Should judges accept as Facebook friends lawyers who might appear in their courts? The audience at Saturday's Georgia Bar, Media and Judiciary Conference was about evenly divided on that question.
We asked the lawyers at the conference if they would consider asking a judge to recuse if he or she was a Facebook friend with an opposing attorney. Thirty-four said yes and 36 said no.
If you're a judge in Florida, the boundaries are clear.

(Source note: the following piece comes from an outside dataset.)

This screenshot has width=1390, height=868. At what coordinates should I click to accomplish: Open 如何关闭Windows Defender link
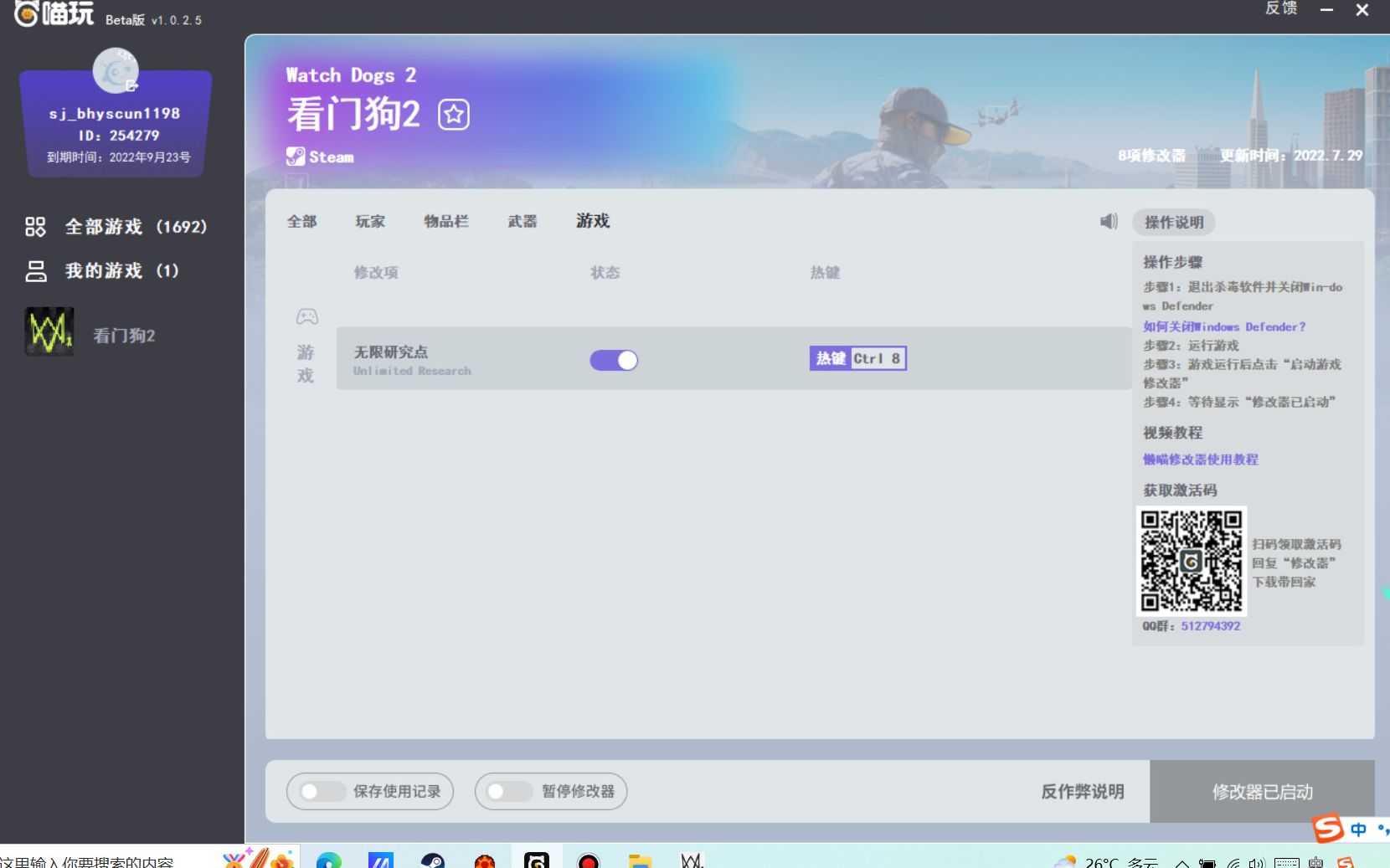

The Florida Bar has issued ethics opinions forbidding judges from accepting as Facebook friends or LinkedIn connections any lawyer who might appear before them.

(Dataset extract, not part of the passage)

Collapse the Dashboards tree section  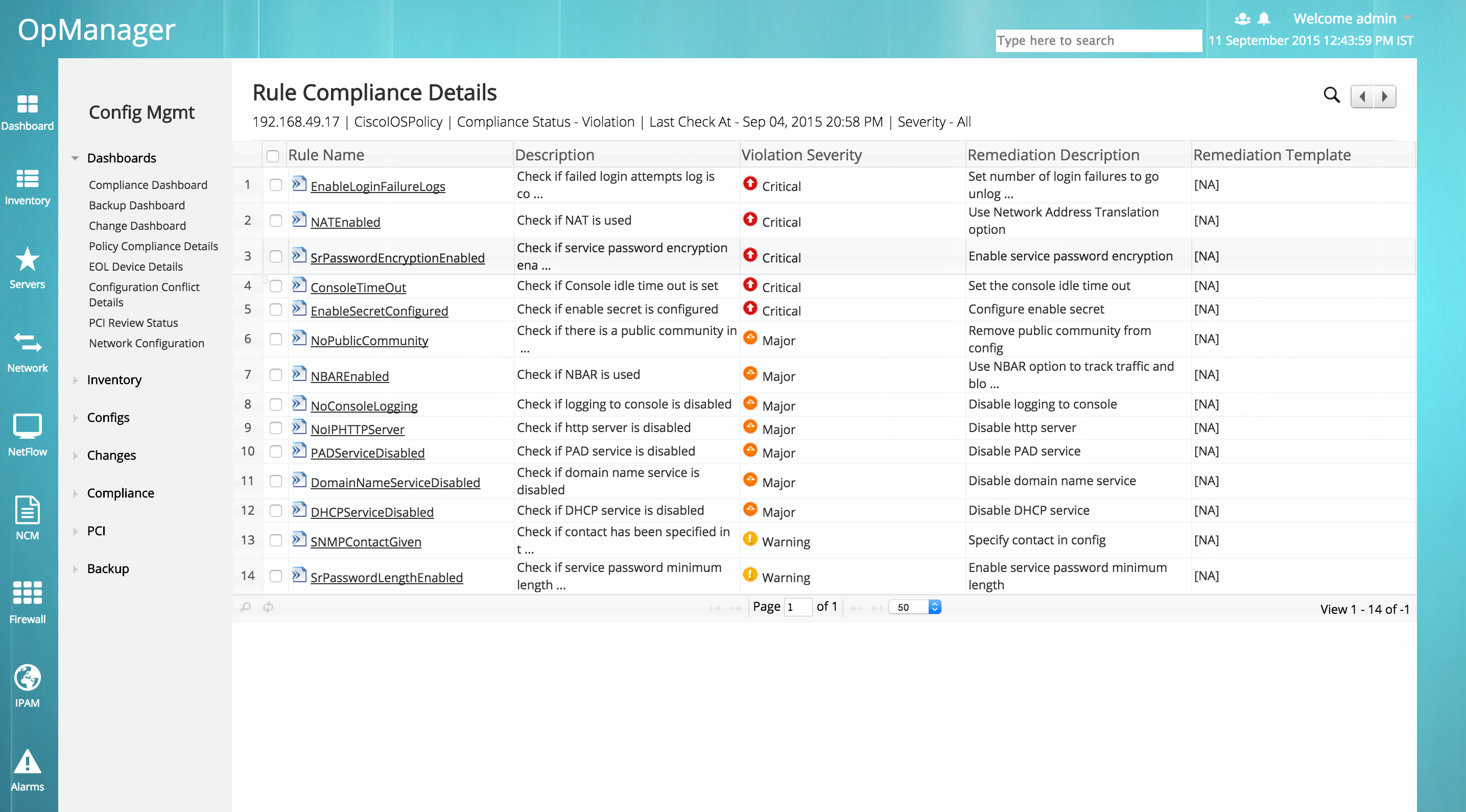coord(75,158)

A Florida appeals court recently disqualified a judge in a case where he was friends with the prosecutor, and that case has resulted in a certified question to the Florida Supreme Court: "Where the presiding judge in a criminal case has accepted the prosecutor assigned to the case as a Facebook 'friend,' would a reasonably prudent person fear that he could not get a fair and impartial trial, so that the defendant's motion for disqualification should be granted?"
The Florida Supreme Court hasn't responded yet, but we asked our audience for their ruling. Thirty-four said yes to disqualification, and 31 said no.
Other findings of our conference survey: Of those who answered, 69 percent said they had a Facebook page, and 18 percent of that group claimed judges as friends. Sixty-five percent are on LinkedIn; 43 percent on Twitter. Eighteen percent self-selected on this question as "none of them, ever."
The Georgia Bar hasn't directly addressed social media questions, but the American Bar Association did so last week. ABA formal opinion 462 concludes that, with proper care, electronic social media doesn't compromise a judge any more than old-fashioned forms of social connection such as the U.S. mail, the telephone or email.